Wait…that’s not what you wanted? Oh, no…
This episode was essentially a recap episode with an emotional coat of paint. The story didn’t progress in any substantial way and characters continued to discuss their feelings about the last 24 hours. Now I’m not completely emotionless…I understand that discussing a trauma right after it happens would be the best thing for these characters to do to heal and move on.
But the characters don’t actually do that. They just sort of…linger. They basically retell the events over and over again all while looking around the town and saying “Yeah, this sucks” to themselves. It was disappointing to see the characters just mill about for an hour. They dig graves, move bodies, and all-around wallow in self pity without actually discussing anything meaningful. The closest thing we got to an emotional first step was from the town nurse, but even that was a baby step.
That being said, there were a few good ideas buried within the episode. The confrontation at the pantry and names on the wall, specifically, spoke to the overwhelming pessimism in the community. Despite Rick’s assurances, everyone believes Glenn and the others to be dead. In the same vein, Maggie scrubbing Glenn’s name off the wall filled us with a little bit of hope that he might still be alive after all (somehow).

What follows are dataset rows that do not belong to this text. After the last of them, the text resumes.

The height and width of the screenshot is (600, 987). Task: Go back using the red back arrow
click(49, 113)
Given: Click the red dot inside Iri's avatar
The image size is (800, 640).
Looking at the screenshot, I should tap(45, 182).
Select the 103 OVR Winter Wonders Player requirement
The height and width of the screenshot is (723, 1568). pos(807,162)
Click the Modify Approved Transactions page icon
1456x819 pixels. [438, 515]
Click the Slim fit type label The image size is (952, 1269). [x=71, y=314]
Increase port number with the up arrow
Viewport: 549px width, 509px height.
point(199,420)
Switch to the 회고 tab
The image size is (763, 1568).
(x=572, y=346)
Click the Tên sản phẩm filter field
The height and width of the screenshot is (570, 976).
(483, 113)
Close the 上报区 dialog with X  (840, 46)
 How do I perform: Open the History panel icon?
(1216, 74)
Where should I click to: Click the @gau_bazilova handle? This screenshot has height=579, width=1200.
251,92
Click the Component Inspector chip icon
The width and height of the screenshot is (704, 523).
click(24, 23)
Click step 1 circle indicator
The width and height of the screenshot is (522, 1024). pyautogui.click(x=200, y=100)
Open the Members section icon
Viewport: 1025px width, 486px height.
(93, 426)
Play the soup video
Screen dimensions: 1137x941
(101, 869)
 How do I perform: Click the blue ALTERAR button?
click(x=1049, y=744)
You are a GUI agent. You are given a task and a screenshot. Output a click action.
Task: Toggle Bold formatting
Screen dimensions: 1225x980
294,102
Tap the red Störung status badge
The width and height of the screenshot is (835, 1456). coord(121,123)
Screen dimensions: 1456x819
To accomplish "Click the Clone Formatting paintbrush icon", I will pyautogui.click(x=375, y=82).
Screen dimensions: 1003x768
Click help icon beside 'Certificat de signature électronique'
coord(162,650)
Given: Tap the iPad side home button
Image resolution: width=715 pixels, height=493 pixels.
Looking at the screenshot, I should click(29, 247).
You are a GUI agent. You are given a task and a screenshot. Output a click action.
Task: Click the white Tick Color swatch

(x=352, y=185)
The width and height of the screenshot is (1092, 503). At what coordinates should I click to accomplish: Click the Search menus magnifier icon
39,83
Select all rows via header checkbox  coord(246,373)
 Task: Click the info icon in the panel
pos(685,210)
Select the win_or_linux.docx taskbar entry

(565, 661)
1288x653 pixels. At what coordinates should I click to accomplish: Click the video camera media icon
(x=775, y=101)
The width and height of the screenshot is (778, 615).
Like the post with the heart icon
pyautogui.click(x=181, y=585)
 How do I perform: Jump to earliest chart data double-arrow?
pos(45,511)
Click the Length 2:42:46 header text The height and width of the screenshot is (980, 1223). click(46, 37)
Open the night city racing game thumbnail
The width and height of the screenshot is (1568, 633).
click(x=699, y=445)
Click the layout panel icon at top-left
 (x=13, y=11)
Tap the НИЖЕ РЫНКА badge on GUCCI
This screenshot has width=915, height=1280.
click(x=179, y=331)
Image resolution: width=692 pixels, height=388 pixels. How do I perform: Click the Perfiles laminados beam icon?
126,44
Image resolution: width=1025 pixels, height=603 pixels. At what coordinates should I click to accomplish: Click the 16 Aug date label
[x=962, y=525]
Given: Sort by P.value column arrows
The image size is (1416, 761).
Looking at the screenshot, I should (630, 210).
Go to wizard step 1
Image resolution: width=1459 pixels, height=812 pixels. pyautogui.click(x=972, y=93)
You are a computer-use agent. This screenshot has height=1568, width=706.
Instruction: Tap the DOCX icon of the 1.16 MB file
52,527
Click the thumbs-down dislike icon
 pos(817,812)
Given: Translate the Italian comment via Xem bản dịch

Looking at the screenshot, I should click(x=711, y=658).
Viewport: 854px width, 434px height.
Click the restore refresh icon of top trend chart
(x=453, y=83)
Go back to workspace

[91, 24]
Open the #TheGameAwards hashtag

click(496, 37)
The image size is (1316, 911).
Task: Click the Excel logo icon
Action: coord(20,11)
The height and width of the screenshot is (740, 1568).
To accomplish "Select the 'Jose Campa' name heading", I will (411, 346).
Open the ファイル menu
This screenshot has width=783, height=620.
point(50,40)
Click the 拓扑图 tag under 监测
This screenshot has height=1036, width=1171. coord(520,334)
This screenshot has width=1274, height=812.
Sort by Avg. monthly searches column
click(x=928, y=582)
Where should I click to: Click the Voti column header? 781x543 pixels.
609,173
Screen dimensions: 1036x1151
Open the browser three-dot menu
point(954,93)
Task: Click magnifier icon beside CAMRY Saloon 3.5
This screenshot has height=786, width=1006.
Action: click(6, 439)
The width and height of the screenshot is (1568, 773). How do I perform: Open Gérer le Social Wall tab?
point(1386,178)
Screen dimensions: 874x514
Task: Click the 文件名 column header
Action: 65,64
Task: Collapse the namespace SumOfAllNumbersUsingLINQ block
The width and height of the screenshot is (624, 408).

I’ve mentioned previously how Glenn’s death is a Catch-22 for the show. Bring him back and lose integrity, or keep him dead and have the character end on an unceremonious note. A character death should be a truly unique and emotional moment, but if we question it, as we do with this one, then it loses all purpose. It’s classic “Boy who Cried Wolf,” except with zombies. With our doubts about whether or not Glenn is dead, Maggie’s wall-scrubbing lacks all dramatic irony or emotional weight. We’re not optimistic or devastated, we’re just confused. You could argue that that’s the whole reason behind handling it this way; we lack the same answers that Maggie does. That’s a risky move, though, and everything really needs to fall into place to make a “through their eyes” plot device work. And it doesn’t work here.
The episode ultimately didn’t earn it’s runtime. The content of the show was watered down a bit too much, all in the name of stretching out the story and keeping us on the hook for another week. I like cliffhangers, don’t get me wrong, but right now this show is transparent about each one. It’s clear exactly what they are doing and why they are doing it. They want to stretch this thing out as long as they can.